Best algorithm/data structure combination for word lookup?

P

pj

Hi,

I 'm currently writing a program that performs transliteration (i.e.,
converts greek text written using the english alphabet to "pure" greek
text using the greek alphabet) as part of my thesis. I have decided to
add the capability to convert words using some sort of lookup
algorithm as a sidekick to the "normal" conversion algorithm, and here
it starts getting interesting. I want to find an algorithm that
satisfies these requirements:

1. Can support a N-to-1 input words to output words relationship
without duplicating storage (contrived example: "133t" and "1337"
should both somehow point to "leet" without having to store the string
"leet" twice)

2. Has very fast negative answers to lookups, as I don't expect lookup
dictionaries to get big (e.g. 1000 words maximum) and therefore most
of the time lookups will turn out to be negative.

3. Did I mention speed? This algorithm will be used only for small
(e.g. 2-4 letters) words, with which the normal conversion is already
fast. This one will have to be even faster to be useful.
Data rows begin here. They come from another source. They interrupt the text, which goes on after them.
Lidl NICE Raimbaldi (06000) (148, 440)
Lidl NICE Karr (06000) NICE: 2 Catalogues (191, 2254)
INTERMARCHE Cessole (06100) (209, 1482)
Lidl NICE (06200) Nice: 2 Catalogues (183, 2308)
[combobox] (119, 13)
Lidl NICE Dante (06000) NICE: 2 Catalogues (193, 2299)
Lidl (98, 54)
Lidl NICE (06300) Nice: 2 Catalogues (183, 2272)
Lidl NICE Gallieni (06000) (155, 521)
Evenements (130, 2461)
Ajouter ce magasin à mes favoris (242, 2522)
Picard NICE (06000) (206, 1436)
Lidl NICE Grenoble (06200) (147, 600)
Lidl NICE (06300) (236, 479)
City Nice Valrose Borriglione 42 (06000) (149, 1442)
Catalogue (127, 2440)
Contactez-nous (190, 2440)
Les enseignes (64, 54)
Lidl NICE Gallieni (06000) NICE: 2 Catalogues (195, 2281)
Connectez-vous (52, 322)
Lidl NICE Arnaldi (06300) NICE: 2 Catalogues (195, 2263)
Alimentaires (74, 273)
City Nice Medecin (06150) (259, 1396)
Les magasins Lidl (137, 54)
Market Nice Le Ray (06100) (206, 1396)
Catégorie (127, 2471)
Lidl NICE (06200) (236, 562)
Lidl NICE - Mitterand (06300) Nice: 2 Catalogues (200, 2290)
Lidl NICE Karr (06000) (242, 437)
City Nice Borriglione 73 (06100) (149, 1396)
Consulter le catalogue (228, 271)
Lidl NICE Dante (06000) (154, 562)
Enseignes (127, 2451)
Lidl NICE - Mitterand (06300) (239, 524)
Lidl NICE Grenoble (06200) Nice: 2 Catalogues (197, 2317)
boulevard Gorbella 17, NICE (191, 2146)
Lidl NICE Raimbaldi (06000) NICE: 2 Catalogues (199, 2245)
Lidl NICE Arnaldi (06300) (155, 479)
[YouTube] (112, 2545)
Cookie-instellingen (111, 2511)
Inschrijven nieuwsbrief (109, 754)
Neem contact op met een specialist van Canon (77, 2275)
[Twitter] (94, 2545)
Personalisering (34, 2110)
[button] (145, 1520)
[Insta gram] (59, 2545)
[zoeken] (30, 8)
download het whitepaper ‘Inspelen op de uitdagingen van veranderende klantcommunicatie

Things that I don't mind trading off:

1. Mutability of the associated data structures. They are going to be
built once at program startup and not modified for the duration of the
run.

My current thoughts are:

* As per requirement #1, we should probably associate strings with
integers. These integers will be used as indexes to another structure
that provides the output words (std::vector most likely).
* As per requirement #2, the fastest way to do the lookup would be
either a hash function (that probably means using std::map) or binary
search (that probably means a sorted std::vector).

So we have a couple of different possible implementations:
Impl. A:
Sorted std::vector<std::pair<std::string, int> > for lookups with
binary search and to associate each word with an index into another
container
std::vector<std::string> to store the output words
Impl. B:
std::map<std::string, int> for lookups
std::vector<std::string> for the output words

A sorted std::vector would be faster for lookups than std::map, right?
What about using a non-standard std::hash_map? A hash-based
implementation might be faster than binary search for large
dictionaries, but is it worth the trouble for smallish ones (e.g. the
1000 words I mentioned above)?

What do you suggest? Is there any other good option that I 'm not
considering?

Thanks in advance!
Jon
 
V

Victor Bazarov

[..]
A sorted std::vector would be faster for lookups than std::map, right?

If so, then only marginally.
What about using a non-standard std::hash_map? A hash-based
implementation might be faster than binary search for large
dictionaries, but is it worth the trouble for smallish ones (e.g. the
1000 words I mentioned above)?

Could be. Have you tried looking at different approaches in the
TACP by Knuth? Sorting and Searching takes a whole volume.
What do you suggest? Is there any other good option that I 'm not
considering?

Pick one, get it working. Think of an interface where you can
easily plug in different implementations. Then measure each of
the approaches.

V
 
T

Thomas Tutone

I 'm currently writing a program that performs transliteration
(i.e.,
converts greek text written using the english alphabet to "pure"
greek
text using the greek alphabet) as part of my thesis. I have
decided to
add the capability to convert words using some sort of lookup
algorithm as a sidekick to the "normal" conversion algorithm, and
here
it starts getting interesting. I want to find an algorithm that
satisfies these requirements:

1. Can support a N-to-1 input words to output words relationship
without duplicating storage (contrived example: "133t" and "1337"
should both somehow point to "leet" without having to store the
string
"leet" twice)

2. Has very fast negative answers to lookups, as I don't expect
lookup
dictionaries to get big (e.g. 1000 words maximum) and therefore
most
of the time lookups will turn out to be negative.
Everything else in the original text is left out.